British Airways came up against the group in court in 1984 after sampling Beastie Revolution without permission for one of its ads, resulting in a $40,000 pay-out.
It is not clear how the will’s conditions will affect the remaining Beastie Boys and how they choose what to do with their music.
Yauch founded the Beastie Boys with Mike Diamond, known as Mike D, and Adam Horovitz, or Ad Rock, in 1979. After starting in hardcore punk, the group increasingly moved into rap and hip hop.
The breakthrough came with the 1986 release of Licensed to Ill, the first rap album to reach the top of the Billboard charts in the US. The band’s hits include(You Gotta) Fight for Your Right (to Party), Sure Shot, Intergalactic and Sabotage.
Yauch was diagnosed with cancer in 2009, after a tumour was discovered in his salivary gland. The illness delayed the release of the group’s most recent album Hot Sauce Committee, Pt. 2 and meant they did not make any videos to accompany the music. Yauch did not attend the Beatie Boys’ induction into the Rock and Roll Hall of Fame in April.
Yauch, who was described as musician, rapper, activist and director, was a strong supporter of Tibet and set up the Tibetan Freedom Concert events.
Companies have regularly looked to deceased artists and actors to sell their products. Apple’s Think Different campaign used John Lennon among others, while Ford used special effects to put Steve McQueen into one of its Puma cars for an ad.
In 2007, Dr Martens released an advertising campaign featuring dead musicians including Kurt Cobain and Joey Ramone, wearing their boots.
It caused outrage from those connected with the musicians.

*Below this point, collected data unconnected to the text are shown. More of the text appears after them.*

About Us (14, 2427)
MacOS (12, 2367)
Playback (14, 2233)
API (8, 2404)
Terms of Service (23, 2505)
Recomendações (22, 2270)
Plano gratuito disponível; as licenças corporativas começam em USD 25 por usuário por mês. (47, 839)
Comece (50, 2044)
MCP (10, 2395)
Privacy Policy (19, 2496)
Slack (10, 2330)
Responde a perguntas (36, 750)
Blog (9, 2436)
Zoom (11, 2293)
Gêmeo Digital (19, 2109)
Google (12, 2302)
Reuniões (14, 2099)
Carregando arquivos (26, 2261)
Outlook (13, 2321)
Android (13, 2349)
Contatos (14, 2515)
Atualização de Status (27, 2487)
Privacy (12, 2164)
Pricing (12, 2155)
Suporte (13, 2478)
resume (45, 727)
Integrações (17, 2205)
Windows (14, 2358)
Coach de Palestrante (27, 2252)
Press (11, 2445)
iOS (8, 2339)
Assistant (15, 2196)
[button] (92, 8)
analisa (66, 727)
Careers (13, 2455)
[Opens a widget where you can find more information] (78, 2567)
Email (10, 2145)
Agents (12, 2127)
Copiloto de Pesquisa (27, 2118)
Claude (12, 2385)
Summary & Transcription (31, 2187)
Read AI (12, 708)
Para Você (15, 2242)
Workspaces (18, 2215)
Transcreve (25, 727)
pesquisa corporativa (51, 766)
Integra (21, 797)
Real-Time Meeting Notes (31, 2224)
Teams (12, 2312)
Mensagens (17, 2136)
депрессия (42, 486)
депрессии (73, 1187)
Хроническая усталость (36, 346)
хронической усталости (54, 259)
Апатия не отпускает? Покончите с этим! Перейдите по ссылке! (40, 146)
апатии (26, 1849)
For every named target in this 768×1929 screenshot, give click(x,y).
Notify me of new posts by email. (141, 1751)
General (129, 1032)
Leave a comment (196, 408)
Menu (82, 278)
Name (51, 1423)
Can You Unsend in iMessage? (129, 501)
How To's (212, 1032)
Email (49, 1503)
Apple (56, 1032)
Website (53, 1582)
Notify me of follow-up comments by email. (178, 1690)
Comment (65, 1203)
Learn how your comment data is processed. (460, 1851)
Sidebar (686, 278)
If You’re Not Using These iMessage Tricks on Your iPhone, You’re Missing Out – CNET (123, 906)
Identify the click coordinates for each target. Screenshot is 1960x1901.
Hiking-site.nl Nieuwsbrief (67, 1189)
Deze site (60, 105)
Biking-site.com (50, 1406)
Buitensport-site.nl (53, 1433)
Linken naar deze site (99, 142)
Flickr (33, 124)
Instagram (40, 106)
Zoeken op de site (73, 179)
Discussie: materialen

The publicist of Cobain’s widow Courtney Love said at the time: She thinks it's outrageous that a company is allowed to commercially gain from such a despicable use of her husband's picture.“ The company issued a public apology.
However, less than a year later Love sanctioned the release of shoes featuring Cobain’s writing by converse who used a range of dead celebrities. The limited edition range also included a tribute to Sid Vicious, the bassist of the Sex Pistols, who died of an overdose and Ian Curtis, Joy Division’s lead singer, who committed suicide.